What does the verb "change" mean to you? I react negatively to it. It means disrupting my schedule, my thinking, and perhaps, my values. I don't want to change.
In Bible Study Fellowship, we are often asked, "How has this Bible passage changed your thinking?" or "How will you change because of this insight?" For some reason, my hackles go up. I've already changed. I've chosen to follow Jesus Christ - that's settled. I'm not going to change my mind. I've decided these changes must have to do with my sanctification - the process that continually makes me more like Christ - nothing big, just tweaking, some major and some minor.

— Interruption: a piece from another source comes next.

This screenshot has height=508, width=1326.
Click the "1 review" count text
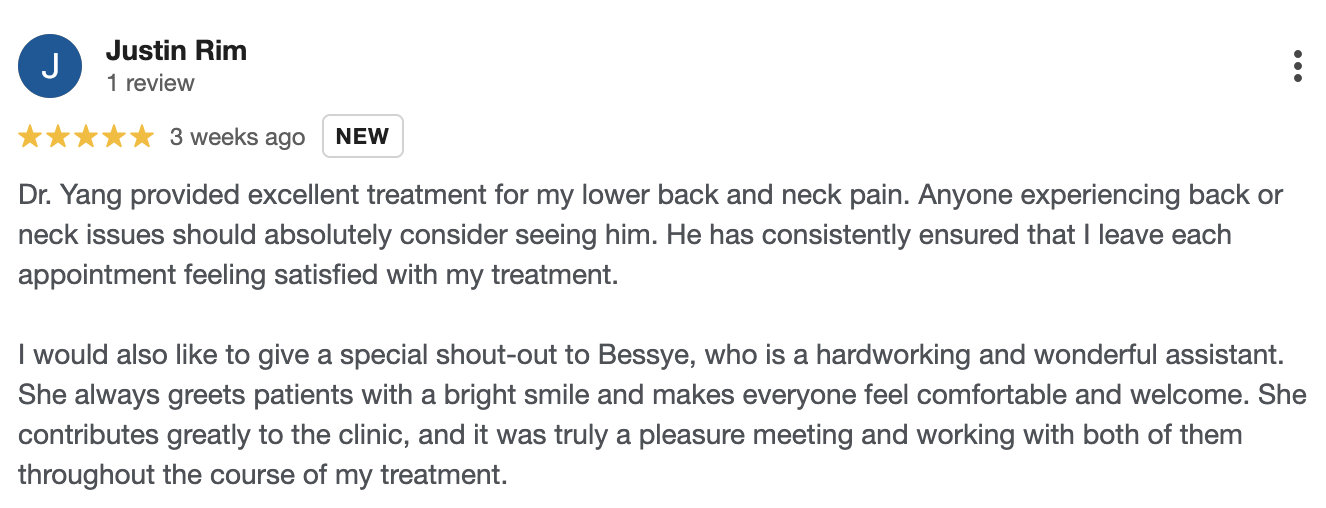click(x=151, y=83)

I remember a long time ago when I played Marion, the Librarian in the Music Man, my counterpart who played Harold Hill remarked, "You say your lines the same way every time." Wasn't I supposed to do that? I'd practiced them until I figured out the inflections and nuances that sounded right and then delivered them.They were right. Why would I change them every time? Wasn't that an indication of insecurity, let alone fickleness or wishy-washyness? One must know what one thinks, feels, believes, and then move forward.
But I don't want to be what Christ called stiff-necked. I want to be open to His whispers: "Veer right. Edge to the left. Apply brakes. Don't look back." How about "Stop and rest a while." "Look. What do you see?" "Listen. Hear Me above the chatter. I will speak to you in thoughts, plant songs in your subconscious, and help you retrieve Scripture when you need it most. Don't be afraid of change. I will not deceive you. I love You."
God told Isaac, " Do not go to Egypt. Live in the land I gave you." The situation was a famine. God told Isaac's son Jacob, "Don't be afraid to go to Egypt." God was moving the entire family out of Canaan temporarily.
Am I close enough to God to hear His changes as He directs my life?